マリアの心臓
泣き虫な少年
放課後。
日誌を届けがてら、中庭に立ち寄った。
「あ、やっと来た」
「わりぃ、待った?」
「待ってるのも楽しかったから、いーよ。許す」
大木に寄りかかっていたのは、おれの待ち人。
この前告白してくれた、センパイだ。
「日直はいいの?」
「え、日直のことまで知ってんの?」
「鈴夏くんから聞いたの」
「あ、そっか。

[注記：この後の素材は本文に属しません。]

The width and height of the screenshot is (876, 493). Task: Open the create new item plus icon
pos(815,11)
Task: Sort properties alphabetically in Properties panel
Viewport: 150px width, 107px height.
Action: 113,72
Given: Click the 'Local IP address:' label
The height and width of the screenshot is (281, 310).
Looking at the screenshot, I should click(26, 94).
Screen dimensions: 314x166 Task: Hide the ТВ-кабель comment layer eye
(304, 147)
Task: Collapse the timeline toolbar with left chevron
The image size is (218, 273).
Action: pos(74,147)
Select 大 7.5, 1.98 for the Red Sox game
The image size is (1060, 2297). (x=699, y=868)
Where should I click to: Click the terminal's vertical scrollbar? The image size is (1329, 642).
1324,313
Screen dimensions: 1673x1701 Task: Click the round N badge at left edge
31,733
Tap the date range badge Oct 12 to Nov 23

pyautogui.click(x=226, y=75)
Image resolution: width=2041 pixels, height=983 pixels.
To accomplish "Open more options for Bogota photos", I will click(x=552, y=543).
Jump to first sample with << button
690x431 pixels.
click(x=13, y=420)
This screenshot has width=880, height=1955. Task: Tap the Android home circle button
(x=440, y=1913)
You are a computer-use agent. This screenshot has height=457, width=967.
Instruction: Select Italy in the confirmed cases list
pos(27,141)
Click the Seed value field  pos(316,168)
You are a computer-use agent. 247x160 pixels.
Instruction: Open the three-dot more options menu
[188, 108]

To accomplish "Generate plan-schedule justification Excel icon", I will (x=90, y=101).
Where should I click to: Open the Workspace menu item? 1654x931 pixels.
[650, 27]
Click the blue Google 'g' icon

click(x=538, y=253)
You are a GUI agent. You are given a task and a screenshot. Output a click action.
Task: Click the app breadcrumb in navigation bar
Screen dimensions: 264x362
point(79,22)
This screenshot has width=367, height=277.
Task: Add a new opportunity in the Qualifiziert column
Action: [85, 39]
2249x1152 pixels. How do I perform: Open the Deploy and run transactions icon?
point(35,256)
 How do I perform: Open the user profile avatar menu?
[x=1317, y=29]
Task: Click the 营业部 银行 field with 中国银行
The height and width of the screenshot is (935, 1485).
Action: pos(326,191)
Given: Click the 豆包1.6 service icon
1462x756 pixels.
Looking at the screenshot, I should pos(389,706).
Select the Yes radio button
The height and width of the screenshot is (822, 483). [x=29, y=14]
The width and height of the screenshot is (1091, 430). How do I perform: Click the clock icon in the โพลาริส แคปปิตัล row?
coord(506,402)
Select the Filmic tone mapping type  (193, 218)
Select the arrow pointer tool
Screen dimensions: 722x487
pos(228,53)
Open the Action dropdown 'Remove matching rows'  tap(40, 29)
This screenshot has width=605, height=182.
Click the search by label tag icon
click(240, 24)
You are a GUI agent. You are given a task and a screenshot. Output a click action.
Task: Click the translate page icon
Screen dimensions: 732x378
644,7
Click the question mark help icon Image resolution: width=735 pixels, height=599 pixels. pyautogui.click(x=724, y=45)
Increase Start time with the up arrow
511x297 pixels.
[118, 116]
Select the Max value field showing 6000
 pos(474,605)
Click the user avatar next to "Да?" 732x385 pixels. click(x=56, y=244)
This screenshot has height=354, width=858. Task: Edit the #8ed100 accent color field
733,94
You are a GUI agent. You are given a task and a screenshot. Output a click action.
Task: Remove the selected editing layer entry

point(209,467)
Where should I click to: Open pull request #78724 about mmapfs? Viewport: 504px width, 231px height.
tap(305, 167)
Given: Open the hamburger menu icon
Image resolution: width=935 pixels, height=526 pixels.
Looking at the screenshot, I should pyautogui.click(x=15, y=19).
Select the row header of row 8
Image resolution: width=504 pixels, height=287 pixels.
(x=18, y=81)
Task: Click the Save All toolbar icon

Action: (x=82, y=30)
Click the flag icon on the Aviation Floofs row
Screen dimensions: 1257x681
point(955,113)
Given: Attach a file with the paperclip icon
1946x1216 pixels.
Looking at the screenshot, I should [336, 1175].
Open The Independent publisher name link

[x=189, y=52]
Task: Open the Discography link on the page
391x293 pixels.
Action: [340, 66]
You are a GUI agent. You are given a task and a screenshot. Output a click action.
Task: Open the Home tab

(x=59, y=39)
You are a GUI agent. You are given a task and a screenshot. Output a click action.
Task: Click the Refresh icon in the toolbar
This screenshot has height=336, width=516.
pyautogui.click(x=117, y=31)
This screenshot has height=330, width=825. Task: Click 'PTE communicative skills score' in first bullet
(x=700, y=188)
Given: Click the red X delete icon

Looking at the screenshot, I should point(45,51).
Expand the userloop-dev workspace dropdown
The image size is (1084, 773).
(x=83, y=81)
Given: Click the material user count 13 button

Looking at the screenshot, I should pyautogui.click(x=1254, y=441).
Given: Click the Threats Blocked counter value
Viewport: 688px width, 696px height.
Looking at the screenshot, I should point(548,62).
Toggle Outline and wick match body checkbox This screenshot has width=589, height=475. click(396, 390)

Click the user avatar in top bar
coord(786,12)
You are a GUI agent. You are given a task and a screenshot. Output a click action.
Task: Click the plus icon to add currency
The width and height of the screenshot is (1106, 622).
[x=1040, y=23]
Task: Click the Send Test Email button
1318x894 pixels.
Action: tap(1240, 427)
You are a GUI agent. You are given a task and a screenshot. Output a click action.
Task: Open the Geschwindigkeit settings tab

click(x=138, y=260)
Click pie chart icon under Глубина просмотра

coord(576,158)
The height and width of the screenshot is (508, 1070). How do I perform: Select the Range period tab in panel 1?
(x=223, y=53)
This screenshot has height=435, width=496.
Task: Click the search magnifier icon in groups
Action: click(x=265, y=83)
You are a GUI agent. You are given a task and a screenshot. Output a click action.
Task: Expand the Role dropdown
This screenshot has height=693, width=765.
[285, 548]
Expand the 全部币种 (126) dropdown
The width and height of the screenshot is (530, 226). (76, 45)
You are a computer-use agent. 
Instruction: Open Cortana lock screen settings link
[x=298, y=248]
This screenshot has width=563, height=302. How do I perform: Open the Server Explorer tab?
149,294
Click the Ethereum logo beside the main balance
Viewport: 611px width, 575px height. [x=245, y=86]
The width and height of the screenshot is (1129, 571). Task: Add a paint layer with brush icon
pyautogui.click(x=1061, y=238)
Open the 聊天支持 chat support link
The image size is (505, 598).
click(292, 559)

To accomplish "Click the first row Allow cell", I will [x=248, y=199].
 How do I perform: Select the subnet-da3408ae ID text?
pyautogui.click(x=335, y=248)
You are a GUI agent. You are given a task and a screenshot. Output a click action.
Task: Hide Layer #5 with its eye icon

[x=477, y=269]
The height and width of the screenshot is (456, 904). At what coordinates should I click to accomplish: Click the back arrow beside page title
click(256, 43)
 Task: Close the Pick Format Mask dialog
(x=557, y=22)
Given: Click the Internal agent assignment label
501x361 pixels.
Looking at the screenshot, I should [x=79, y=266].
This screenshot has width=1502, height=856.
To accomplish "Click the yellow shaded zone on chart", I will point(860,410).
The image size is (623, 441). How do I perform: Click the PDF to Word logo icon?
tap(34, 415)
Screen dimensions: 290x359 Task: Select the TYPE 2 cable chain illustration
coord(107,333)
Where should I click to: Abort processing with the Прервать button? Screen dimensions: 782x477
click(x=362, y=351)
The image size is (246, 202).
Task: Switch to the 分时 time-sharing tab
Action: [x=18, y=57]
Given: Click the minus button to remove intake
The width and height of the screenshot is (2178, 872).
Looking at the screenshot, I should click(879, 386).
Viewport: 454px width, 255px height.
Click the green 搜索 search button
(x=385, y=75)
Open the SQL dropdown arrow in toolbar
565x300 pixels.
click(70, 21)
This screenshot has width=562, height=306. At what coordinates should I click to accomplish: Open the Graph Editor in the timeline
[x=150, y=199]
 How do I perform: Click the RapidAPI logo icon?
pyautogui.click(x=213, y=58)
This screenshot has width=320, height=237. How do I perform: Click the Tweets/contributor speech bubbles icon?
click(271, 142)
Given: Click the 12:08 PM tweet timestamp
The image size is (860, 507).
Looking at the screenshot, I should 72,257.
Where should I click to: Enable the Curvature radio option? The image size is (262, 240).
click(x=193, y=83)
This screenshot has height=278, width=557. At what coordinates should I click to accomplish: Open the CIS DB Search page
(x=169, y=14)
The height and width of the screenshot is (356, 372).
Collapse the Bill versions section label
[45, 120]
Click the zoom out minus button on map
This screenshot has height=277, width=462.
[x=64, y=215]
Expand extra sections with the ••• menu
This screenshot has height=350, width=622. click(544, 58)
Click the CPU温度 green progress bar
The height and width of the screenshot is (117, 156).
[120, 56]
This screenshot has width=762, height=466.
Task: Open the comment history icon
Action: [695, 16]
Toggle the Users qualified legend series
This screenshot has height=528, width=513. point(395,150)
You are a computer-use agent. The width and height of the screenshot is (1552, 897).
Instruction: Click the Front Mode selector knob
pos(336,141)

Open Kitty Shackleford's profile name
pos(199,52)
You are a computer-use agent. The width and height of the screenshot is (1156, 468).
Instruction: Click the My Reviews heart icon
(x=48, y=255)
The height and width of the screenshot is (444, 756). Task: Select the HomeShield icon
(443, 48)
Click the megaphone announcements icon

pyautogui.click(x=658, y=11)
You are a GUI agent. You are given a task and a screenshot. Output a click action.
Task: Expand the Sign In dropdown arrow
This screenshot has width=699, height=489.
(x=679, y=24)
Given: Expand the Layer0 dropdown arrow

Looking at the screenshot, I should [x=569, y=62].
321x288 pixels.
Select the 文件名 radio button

同じクラスだっけ」
「そーだよ。呼び出しだって、鈴夏くん伝いでしてきたじゃん」
そうだ、そうだった。
昼休みはいろいろあって、頭から抜けてたや。
おれから呼び出したんだ。
昼休みが終わるぎりぎりに、放課後にここに来るように、鈴夏に伝言を頼んで。
「突然呼び出されてびっくりしたよ。どうしたの?」
「わかってんだろ?」
「ふふ、うん。聞いてみただけ。告白の返事だよね?」
「ああ」
今までで一番といっても過言ではないほど悩んだ。
待たせすぎるのもいやで、そう焦るにつれ迷ってしまっていた。
だけど、やっと、答えを見つけた。
「前向きに考えてくれた?」
「……うん」
人間ってふしぎだ。
あんだけ元カノのことが好きで、泣きじゃくっていたのに。
今じゃすっかり他人の関係になじんでる。
別れてから、カノジョの本性を知り、ぞっとした。
今となっては、まったく未練がない。